Конфуцианская цивилизация – более открытая по отношению к внешним воздействиям и внутренним трансформациям, что обусловлено конфуцианским культом этики и самоусовершенствования, установкой на посюсторонние поиски гармонии в обществе (культ знаний, повышенное чувство долга и ответственности, крепкие патерналистские связи в семье и обществе, постоянная забота о повышении культуры и дисциплины труда). Это – активно-инновационная цивилизация, придерживающаяся «пути золотой середины» (И.А. Василенко). Человек этой цивилизации – «гармонический человек», воспринимающий Вселенную как космос, одушевленный внутренней гармонией (В. Шубарт). Это – тип человека, характерной чертой которого является «универсальность», или «безвкусность». «Безвкусность» как мироощущение – это ориентация на сохранение гармонии мира, обладающего внутренним динамизмом развития и поэтому не требующего произвола человеческого вмешательства. В этическом плане «безвкусность» – это признак совершенного вкуса, его универсальности, это высшая добродетель, так как «вкус» есть предпочтение, а любая актуализация – ограничение. «Безвкусность» – это ценность, которая в жизни реализуется в практике неосознанного социального оппортунизма, что означает принятие или устранение от дел с максимальной гибкостью и ориентацией исключительно на требование момента.
Восточный тип цивилизаций, особенно мусульманский и конфуцианский, при соприкосновении с другими цивилизациями обнаруживал имперские политические тенденции при толерантности к социокультурным различиям. (Синдром авторитарно-властного господства и подчинения.)
Существенные изменения в цивилизационном развитии Западной Европы произошли в ХIV–ХVII вв. в связи с двумя процессами: «национализацией» церкви государством и религиозной реформацией (протестантско-католическим противоборством), которые завершились сменой «матрицы» западноевропейской цивилизации. На смену нормативно-ценностного пространства, задававшегося католицизмом, пришел либерализм, создавший новое нормативно-ценностное пространство для всей Европы, автономное как по отношению к возникшим национальным государствам, так и к культурному европейскому разнообразию. Ядром либерализма были идеи свободы и толерантности. Свободы как возможности и необходимости ответственного выбора и признания права на свободу за другими. Толерантности как уважения не только своих, но и чужих ценностей, как осмысление и использование другого духовного опыта в его самобытности. Это закладывало духовные основы для формирования гражданского общества.

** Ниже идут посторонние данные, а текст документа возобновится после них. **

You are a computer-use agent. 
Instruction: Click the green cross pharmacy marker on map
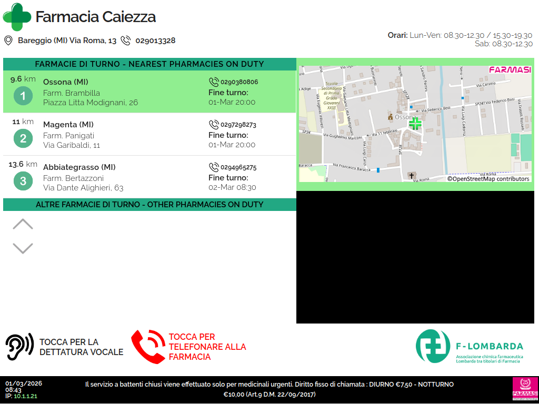415,124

Кроме того, цивилизационный сдвиг в Западной Европе в это время был связан с переходом эволюционного пути развития на инновационный. Этот путь характеризуется сознательным вмешательством людей в общественные процессы путем культивирования таких интенсивных факторов развития, как наука и техника. Активизация этих факторов в условиях господства частной собственности, формирования гражданского общества привела к мощному технико-технологическому рывку западноевропейской цивилизации и возникновению в разных странах такой формы политического режима, как либеральная демократия.

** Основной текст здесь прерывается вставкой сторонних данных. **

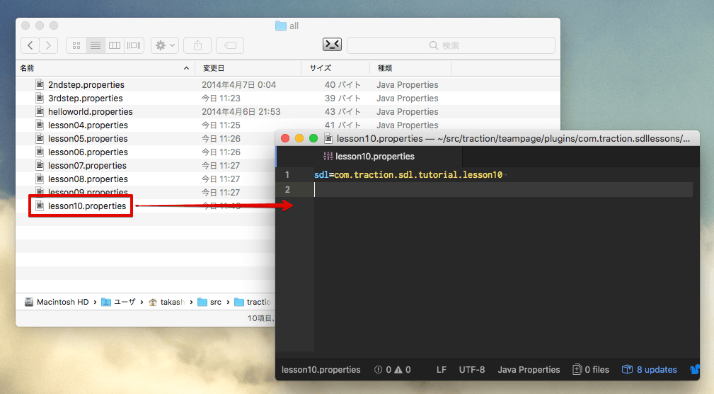
Task: Click the squirrel icon in Atom status bar
Action: (693, 369)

Для того чтобы перейти на инновационный путь развития, необходимо особое духовное состояние, становление трудовой этики,
превращающей труд из бытовой нормы в одну из главных духовных ценностей культуры. Такая этика окончательно утвердилась в эпоху
Реформации в форме прежде всего протестантской трудовой этики. После этого труд стал самоценным и окончательно вошел в систему главных ценностей европейской цивилизации, на основе которых только и был возможен переход к интенсивному производству и буржуазному обществу.
Западноевропейский христианский идеал «молись и работай», заложивший основы «духа капитализма», означал, что человек, через работу обретая спасение души, не делигирует свои права наверх, а сам решает все возникшие перед ним проблемы, что человек делает выбор между решением своих проблем самостоятельно и их решением с помощью других людей, социальных групп, государства в пользу самостоятельности, между интенсивным и экстенсивным путями ведения хозяйства в пользу интенсивного, в конечном счете, между зависимостью и свободой в пользу свободы.

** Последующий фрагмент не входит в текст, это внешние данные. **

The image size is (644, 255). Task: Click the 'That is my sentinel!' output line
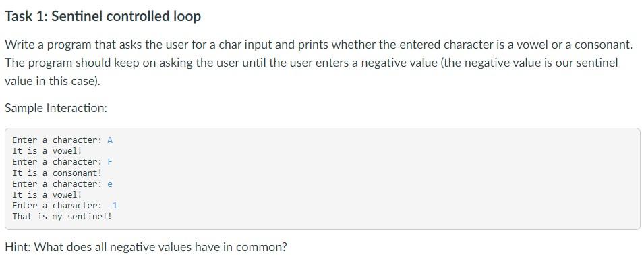coord(62,216)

Протестантская трудовая этика создала благоприятные условия для развития капитализма, оказала влияние на процесс первоначального накопления капитала. Огромную роль в этом процессе сыграли великие географические открытия. Открытие Америки и Африки, с одной стороны, привело к невиданному по масштабам росту работорговли, но с другой стороны, ускорило темпы накопления капитала в Европе за счет разорения, ограбления природных ресурсов и эксплуатации местного населения.
Деньги все больше начинают вкладываться в экономику, в развитие промышленности. Складываются национальные рынки, оформляются контуры европейского, а затем и мирового рынка, центром которого становятся вначале Голландия, а затем Англия. Возникновение рыночной экономики было одним из достижений западноевропейской цивилизации.
Складывание глобальной хозяйственно-геополитической системы, в центре которой оказались западноевропейские страны, поставило на службу их экономике гигантский потенциал всего открываемого мира, что оказало сильнейшее стимулирующее воздействие на ход основных социально-экономических процессов в Западной Европе.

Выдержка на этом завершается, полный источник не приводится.